→ **EXERCISE AIM**
Take the line with "eslot (516, 2451)" as the first line and the last line of the data as the final one. Write out those lines exactly, and no others.

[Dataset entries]
[Start of Attachment]
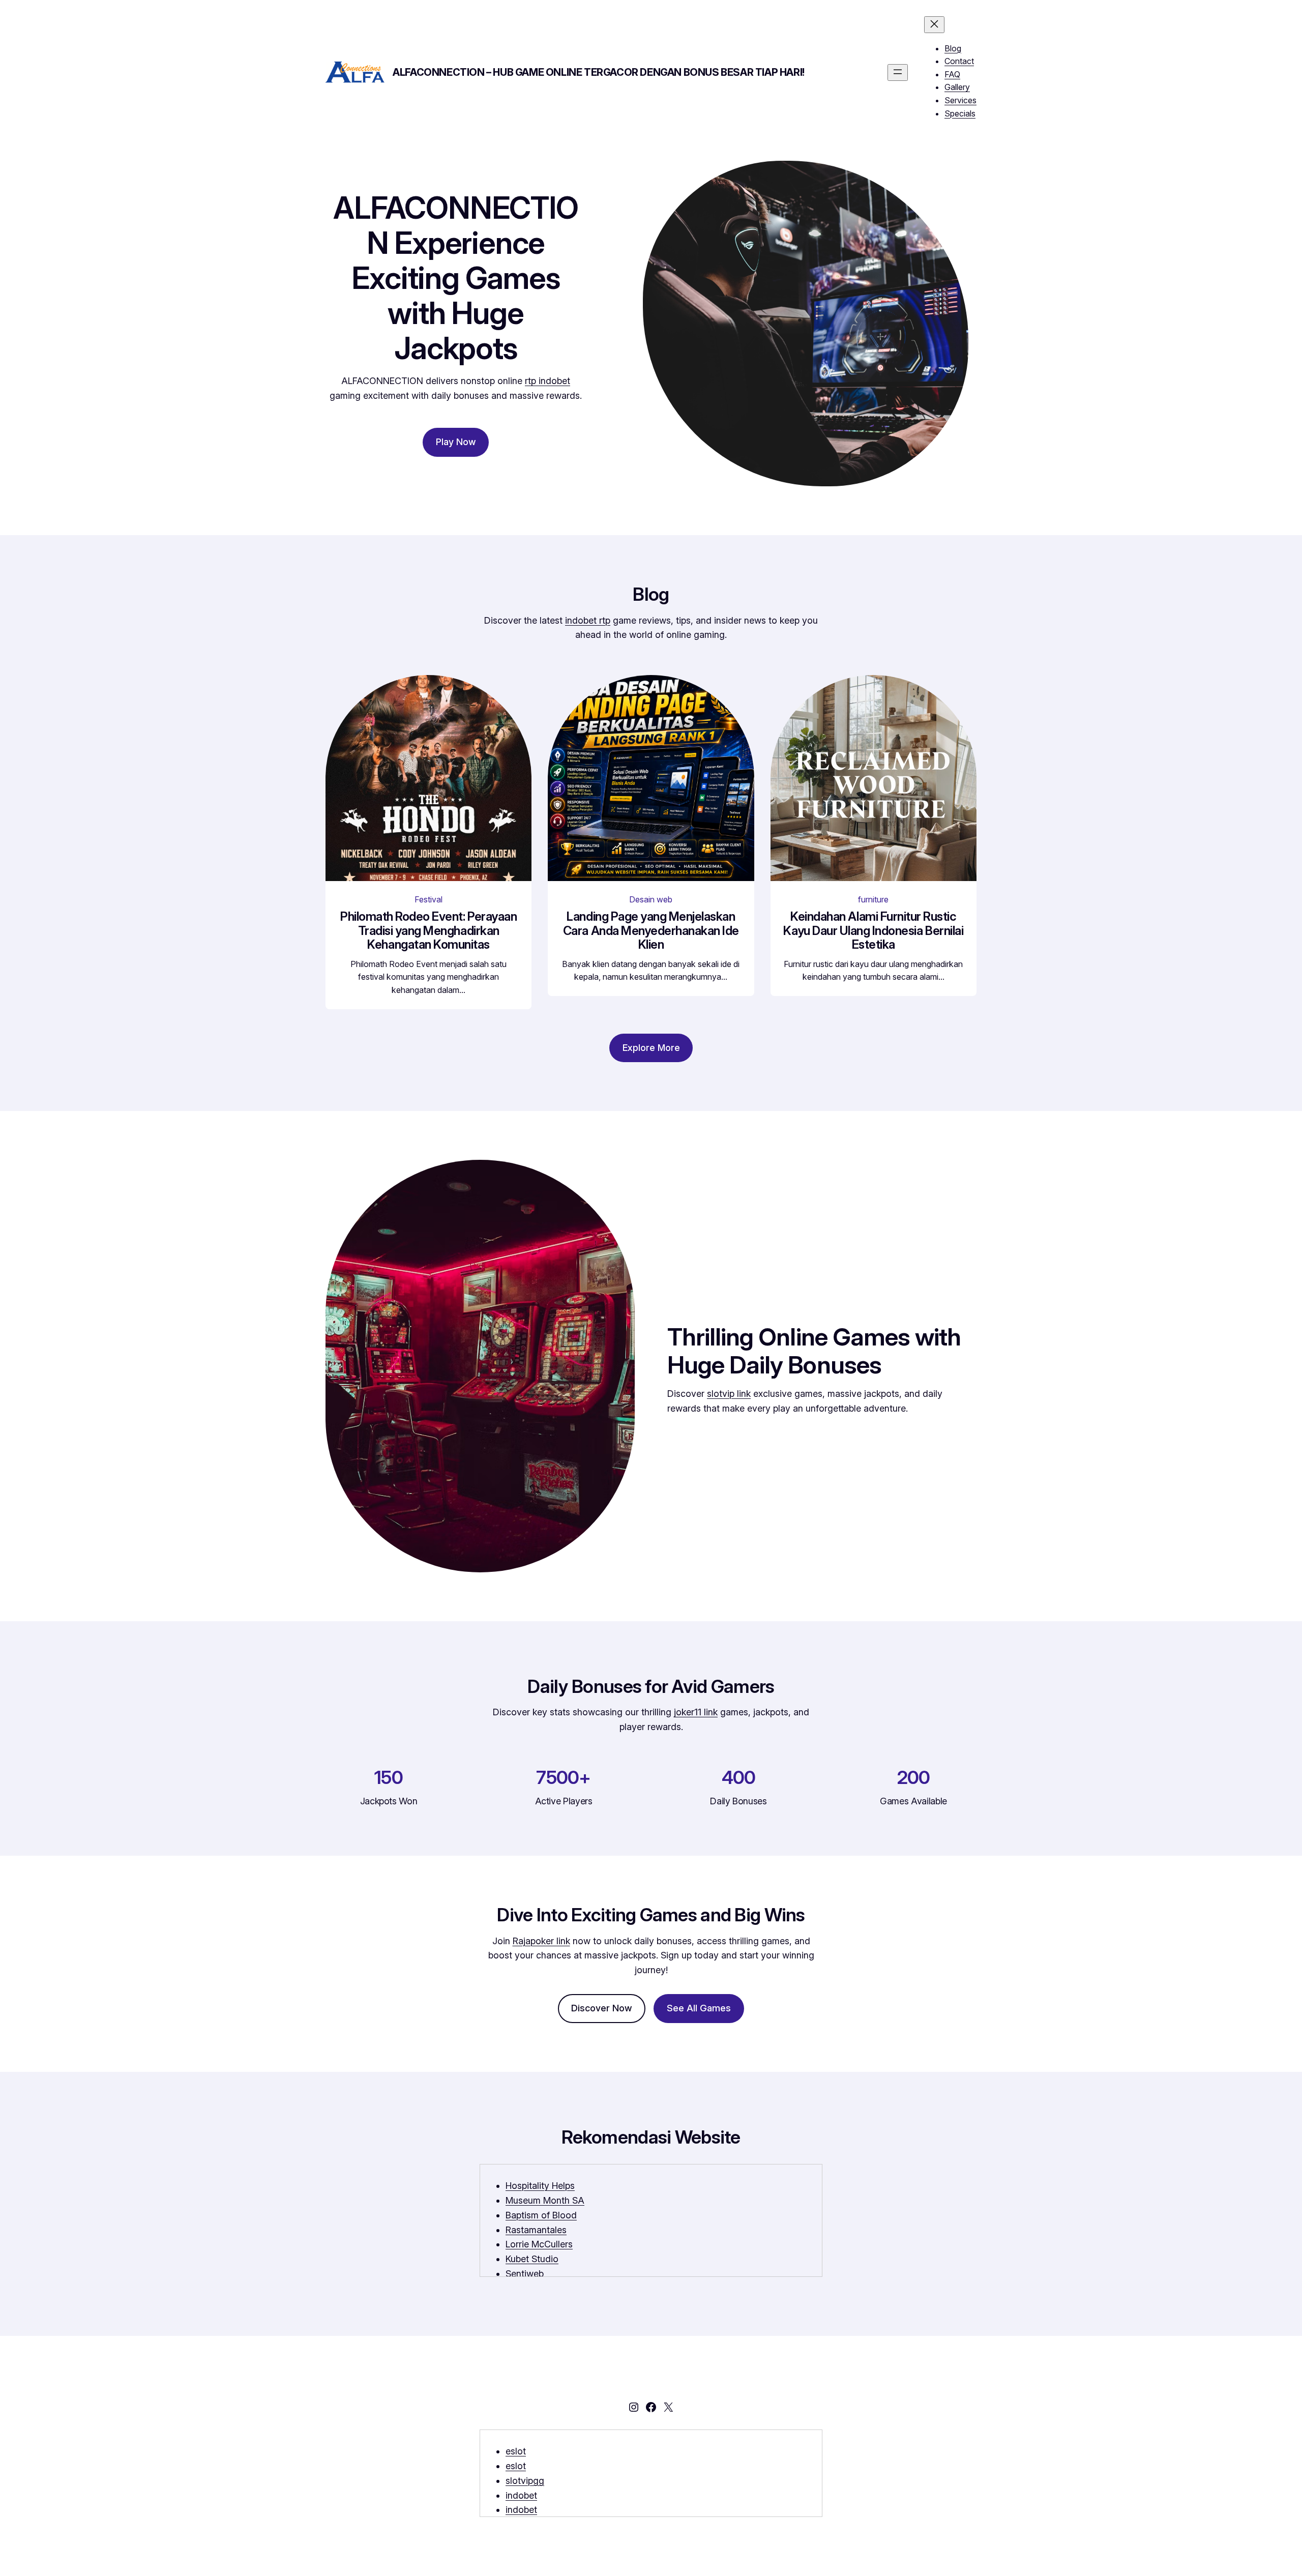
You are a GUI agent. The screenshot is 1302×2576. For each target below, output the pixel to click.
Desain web (650, 899)
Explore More (651, 1047)
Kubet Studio (532, 2258)
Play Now (456, 441)
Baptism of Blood (541, 2215)
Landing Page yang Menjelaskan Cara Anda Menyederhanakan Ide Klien (651, 931)
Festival (428, 899)
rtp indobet (547, 380)
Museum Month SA (545, 2200)
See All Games (699, 2008)
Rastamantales (536, 2229)
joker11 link (696, 1712)
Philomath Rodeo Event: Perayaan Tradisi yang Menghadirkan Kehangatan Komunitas (428, 931)
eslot (516, 2451)
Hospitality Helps (540, 2185)
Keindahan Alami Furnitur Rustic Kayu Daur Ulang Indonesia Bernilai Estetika (873, 931)
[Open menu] (897, 72)
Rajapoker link (541, 1941)
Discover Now (601, 2008)
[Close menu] (934, 24)
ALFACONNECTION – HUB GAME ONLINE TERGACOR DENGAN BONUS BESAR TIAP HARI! (599, 72)
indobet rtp (587, 620)
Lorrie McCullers (539, 2244)
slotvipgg (525, 2480)
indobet (521, 2495)
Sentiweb (525, 2273)
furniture (873, 899)
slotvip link (729, 1393)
[End of Attachment]
→ **SOLUTION TO THE PROBLEM**
eslot (516, 2451)
Hospitality Helps (540, 2185)
Keindahan Alami Furnitur Rustic Kayu Daur Ulang Indonesia Bernilai Estetika (873, 931)
[Open menu] (897, 72)
Rajapoker link (541, 1941)
Discover Now (601, 2008)
[Close menu] (934, 24)
ALFACONNECTION – HUB GAME ONLINE TERGACOR DENGAN BONUS BESAR TIAP HARI! (599, 72)
indobet rtp (587, 620)
Lorrie McCullers (539, 2244)
slotvipgg (525, 2480)
indobet (521, 2495)
Sentiweb (525, 2273)
furniture (873, 899)
slotvip link (729, 1393)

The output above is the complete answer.